- Rather than the market slump or uncertain investors, Circle now blames the SEC.
- Aside from FTX, the SEC has been cautious about the whole cryptocurrency sector.
USDC stablecoin issuer Circle claims the SEC’s inactivity caused it to be unable to go public. Via a $9 billion SPAC merger last year. In the wake of the FTX cryptocurrency exchange’s collapse last month. A planned merger between Circle and Concord Acquisition, a special-purpose acquisition firm established by former Barclays CEO Bob Diamond, was scrapped.
According to CMC, Circle is the issuer of USDC. The second biggest stablecoin, which has a market worth of $43.7 billion. Rather than the market slump or uncertain investors, Circle now blames the SEC, as reported by The Financial Times. The S-4 registration is necessary for the issuance of additional shares. Reportedly did not get regulatory approval in time before the agreement’s expiry.
Stringent Approach by SEC Over Time
The SEC registration procedure was never something it anticipated would be simple, said Circle. However, the SEC was not pleased enough to provide permission before the transaction expired. Which was 15 months after Circle first filed with the agency.
Aside from FTX, the SEC has been cautious about the whole cryptocurrency sector.
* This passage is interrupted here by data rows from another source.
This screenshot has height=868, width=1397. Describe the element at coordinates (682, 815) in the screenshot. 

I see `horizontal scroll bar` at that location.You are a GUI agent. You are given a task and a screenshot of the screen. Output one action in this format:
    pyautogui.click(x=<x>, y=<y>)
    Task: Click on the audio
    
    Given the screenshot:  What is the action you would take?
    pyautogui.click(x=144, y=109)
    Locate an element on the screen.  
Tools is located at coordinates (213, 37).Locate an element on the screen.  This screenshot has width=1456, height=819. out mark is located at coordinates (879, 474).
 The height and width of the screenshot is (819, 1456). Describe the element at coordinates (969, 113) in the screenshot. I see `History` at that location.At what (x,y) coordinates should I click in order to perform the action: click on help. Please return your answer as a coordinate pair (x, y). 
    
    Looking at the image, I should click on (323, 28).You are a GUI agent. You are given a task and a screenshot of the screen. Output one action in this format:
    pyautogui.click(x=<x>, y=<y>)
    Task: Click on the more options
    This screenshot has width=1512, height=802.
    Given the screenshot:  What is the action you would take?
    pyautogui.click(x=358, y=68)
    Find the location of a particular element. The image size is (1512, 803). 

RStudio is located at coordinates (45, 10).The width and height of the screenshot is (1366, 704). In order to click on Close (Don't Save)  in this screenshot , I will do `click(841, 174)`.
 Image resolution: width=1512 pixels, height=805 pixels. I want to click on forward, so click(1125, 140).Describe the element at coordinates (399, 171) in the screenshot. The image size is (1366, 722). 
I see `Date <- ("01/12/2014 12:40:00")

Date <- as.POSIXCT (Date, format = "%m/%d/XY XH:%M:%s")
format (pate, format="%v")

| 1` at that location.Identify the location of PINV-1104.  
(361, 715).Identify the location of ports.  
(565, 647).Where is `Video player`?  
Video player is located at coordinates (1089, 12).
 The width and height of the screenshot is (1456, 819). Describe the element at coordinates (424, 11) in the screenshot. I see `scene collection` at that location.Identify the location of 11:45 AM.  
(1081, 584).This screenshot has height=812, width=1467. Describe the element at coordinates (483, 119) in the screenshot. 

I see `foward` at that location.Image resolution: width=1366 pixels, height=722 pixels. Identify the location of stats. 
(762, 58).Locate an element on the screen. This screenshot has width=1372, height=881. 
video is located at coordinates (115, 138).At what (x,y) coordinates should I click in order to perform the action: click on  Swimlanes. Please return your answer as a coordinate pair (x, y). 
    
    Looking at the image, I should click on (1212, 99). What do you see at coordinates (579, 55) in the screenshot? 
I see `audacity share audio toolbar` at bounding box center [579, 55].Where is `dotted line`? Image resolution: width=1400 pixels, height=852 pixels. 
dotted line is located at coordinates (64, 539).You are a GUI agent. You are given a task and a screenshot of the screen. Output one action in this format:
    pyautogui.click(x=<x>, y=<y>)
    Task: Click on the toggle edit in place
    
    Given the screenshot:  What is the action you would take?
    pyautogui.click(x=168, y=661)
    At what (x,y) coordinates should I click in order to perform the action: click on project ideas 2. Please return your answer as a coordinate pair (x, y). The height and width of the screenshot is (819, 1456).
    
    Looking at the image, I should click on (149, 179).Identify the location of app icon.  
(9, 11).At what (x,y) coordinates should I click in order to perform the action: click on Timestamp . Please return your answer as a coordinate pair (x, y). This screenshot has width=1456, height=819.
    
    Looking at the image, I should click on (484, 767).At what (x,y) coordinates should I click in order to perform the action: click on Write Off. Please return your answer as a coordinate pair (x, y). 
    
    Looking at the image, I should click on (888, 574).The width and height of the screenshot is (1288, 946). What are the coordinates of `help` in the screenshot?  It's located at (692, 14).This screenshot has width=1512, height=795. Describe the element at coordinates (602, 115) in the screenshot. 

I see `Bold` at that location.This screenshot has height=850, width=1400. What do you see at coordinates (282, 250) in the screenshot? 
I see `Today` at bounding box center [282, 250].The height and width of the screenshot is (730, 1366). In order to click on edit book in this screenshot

Grayscale’s planned spot crypto ETF, along with others like it, have all been denied or postponed, despite the fact that multiple Bitcoin futures-based ETFs have already been authorized.
In addition, the Commission has been active on the enforcement front, despite the widespread perception of its inaction or repeated rejections of proposals meant to rein in the expanding industry. The SEC charged cryptocurrency exchange Gemini on January 12 for failing to register the Genesis-powered Earn programme.